- TEXT:
----------------------------------------
# First Time SSD User



## Skywalker12345 (Dec 26, 2012)

Hello Everyone, 

First time i have purchased a SSD for my PC and was wondering if there is any tips/tricks i should know before cloning my current WD SATA drive to it. Obviously im using the SSD for Windows/Apps and the SATA drive for games, movies, music, etc...


Here is the drive:
Crucial M4 CT128M4SSD2 2.5" 128GB SATA III MLC 


Thanks!


----------



## JrRacinFan (Dec 26, 2012)

Move your pagefile to a mechanical hdd. Essentially shouldn't really need to do anything else.


----------



## Skywalker12345 (Dec 26, 2012)

Ok sounds easy enough, i cant wait to get this SSD ive been stuck with this old WD drive that is slowwwwww as a snail.

thanks


----------



## manofthem (Dec 26, 2012)

Congrats on your first ssd, you're really in for a treat!  

Turning off hibernate saves you some good space, I'd recommend that if you dont need hibernation. I left my pagefile on my ssd but shrunk it down, just another thought.


----------



## TheMailMan78 (Dec 26, 2012)

JrRacinFan said:


> Move your pagefile to a mechanical hdd. Essentially shouldn't really need to do anything else.



You don't even need to do that. Just turn off the scheduled defrag and that's it.


----------



## Skywalker12345 (Dec 26, 2012)

thessdreview.com/ssd-guides/optimization-guides/the-ssd-optimization-guide-2/

I read this and it has quite a few good points but thanks for the tips!!


----------



## Wrigleyvillain (Dec 26, 2012)

JrRacinFan said:


> Move your pagefile to a mechanical hdd. Essentially shouldn't really need to do anything else.
----------------------------------------
- INFORMATION PROVIDED:
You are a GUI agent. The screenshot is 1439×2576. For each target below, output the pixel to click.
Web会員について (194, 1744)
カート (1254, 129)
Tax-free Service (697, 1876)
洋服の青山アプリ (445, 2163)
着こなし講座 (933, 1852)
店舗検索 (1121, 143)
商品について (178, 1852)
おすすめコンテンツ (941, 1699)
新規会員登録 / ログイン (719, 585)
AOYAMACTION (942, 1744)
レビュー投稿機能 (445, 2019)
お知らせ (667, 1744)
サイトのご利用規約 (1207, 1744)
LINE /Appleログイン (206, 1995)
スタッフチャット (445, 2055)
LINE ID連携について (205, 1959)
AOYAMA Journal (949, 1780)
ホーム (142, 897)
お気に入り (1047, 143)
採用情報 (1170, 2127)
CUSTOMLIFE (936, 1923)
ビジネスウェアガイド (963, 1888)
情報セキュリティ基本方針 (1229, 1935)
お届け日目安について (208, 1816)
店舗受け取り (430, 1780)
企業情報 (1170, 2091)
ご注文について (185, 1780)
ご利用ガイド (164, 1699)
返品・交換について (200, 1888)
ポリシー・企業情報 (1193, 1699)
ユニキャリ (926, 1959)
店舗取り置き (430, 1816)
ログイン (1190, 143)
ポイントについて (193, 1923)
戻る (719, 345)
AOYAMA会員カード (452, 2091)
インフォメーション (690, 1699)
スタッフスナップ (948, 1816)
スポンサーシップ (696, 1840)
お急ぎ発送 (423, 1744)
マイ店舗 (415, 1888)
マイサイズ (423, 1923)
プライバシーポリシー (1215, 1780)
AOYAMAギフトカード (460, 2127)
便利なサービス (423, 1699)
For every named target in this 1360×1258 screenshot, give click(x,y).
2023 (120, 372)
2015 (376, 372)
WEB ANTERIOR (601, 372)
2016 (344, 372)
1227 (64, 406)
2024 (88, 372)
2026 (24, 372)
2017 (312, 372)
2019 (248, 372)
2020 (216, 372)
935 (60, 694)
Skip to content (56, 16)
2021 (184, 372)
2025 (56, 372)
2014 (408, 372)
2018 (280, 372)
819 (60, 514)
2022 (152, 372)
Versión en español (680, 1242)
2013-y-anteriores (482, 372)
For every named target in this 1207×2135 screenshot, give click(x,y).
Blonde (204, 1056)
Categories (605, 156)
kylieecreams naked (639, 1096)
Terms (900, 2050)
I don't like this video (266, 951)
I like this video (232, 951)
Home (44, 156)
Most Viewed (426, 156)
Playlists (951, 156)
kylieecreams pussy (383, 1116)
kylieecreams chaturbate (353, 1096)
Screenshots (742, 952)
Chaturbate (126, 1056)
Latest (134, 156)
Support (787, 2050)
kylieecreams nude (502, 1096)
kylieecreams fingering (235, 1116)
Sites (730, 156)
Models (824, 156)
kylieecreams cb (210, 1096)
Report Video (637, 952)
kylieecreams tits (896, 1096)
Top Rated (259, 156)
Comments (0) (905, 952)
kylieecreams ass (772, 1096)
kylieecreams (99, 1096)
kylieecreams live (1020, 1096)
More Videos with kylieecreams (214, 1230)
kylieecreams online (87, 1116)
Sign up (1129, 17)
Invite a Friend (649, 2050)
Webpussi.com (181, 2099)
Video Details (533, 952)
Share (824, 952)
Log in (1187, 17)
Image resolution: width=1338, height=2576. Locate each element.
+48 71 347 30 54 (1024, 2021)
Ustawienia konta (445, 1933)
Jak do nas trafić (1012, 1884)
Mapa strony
----------------------------------------
- EXERCISES TO COMPLETE:
**a)** Repeat the SSD thread text word for word, everything from "## manofthem (Dec" down to "just another thought.".
**b)** Pick up the first-time SSD thread where it stops and keep it going.
The listing has no connection to the SSD thread.

- WRITTEN ANSWERS:
**a)**
## manofthem (Dec 26, 2012)

Congrats on your first ssd, you're really in for a treat!  

Turning off hibernate saves you some good space, I'd recommend that if you dont need hibernation. I left my pagefile on my ssd but shrunk it down, just another thought.

**b)**
No offense dude but this is pretty bad advice even though it could help "minimize writes" and certainly not even close to the most important tweak(s). Firstly, unless you really know what you are doing and what all your apps require then just let Windows manage the damn page file. I think the engineers in Redmond know a bit more about this stuff then we do even given the fact that a TPU'er is going to have more RAM than Joe Average. And with enough RAM it should not be paging all that much in the first place and, when it does, I know I would prefer it to do so to the fast SSD.

There are a few things you do want to disable like the defrag as MM said. Also I turn off indexing plus System Restore and disable hibernation as it makes a big file of RAM contents. 

Most stuff can be done easily with this:

http://www.elpamsoft.com/?p=SSD-Tweaker

For hibernation (not part of the free version) go to Run -> type cmd then right click on "command" and Run as Administrator. Then type *powercfg -h off* and hit enter.


----------



## TheMailMan78 (Dec 26, 2012)

Wrigleyvillain said:


> No offense dude but this is pretty bad advice even though it could help "minimize writes" and certainly not even close to the most important tweak(s). Firstly, unless you really know what you are doing and what all your apps require then just let Windows manage the damn page file. I think the engineers in Redmond know a bit more about this stuff then we do even given the fact that a TPU'er is going to have more RAM than Joe Average. And with enough RAM it should not be paging all that much in the first place and, when it does, I know I would prefer it to do so to the fast SSD.
> 
> There are a few things you do want to disable like the defrag as MM said. Also I turn off indexing plus System Restore and disable hibernation as it makes a big file of RAM contents.
> 
> ...


Don't turn off indexing. No need. As a matter of fact that causes more reads then necessary and is bad advice. Just turn off the defrag and leave the damn thing alone. As for hibernation just turn that off via the power management control panel.


----------



## Wrigleyvillain (Dec 26, 2012)

Reads don't cause wear though. However, people overreact to write amounts too though. Nobody is going to own their SSD that long.


----------



## TheMailMan78 (Dec 26, 2012)

Wrigleyvillain said:


> Reads don't cause wear though.



Doesnt matter. Indexing on makes the SSD faster then with it off. No need to turn it off.


----------



## Wrigleyvillain (Dec 26, 2012)

Sure...if you search for files often. You would; I do not as my Windows box is mainly for gaming.


----------



## TheMailMan78 (Dec 26, 2012)

Wrigleyvillain said:


> Sure...if you search for files often. You would; I do not as my Windows box is mainly for gaming.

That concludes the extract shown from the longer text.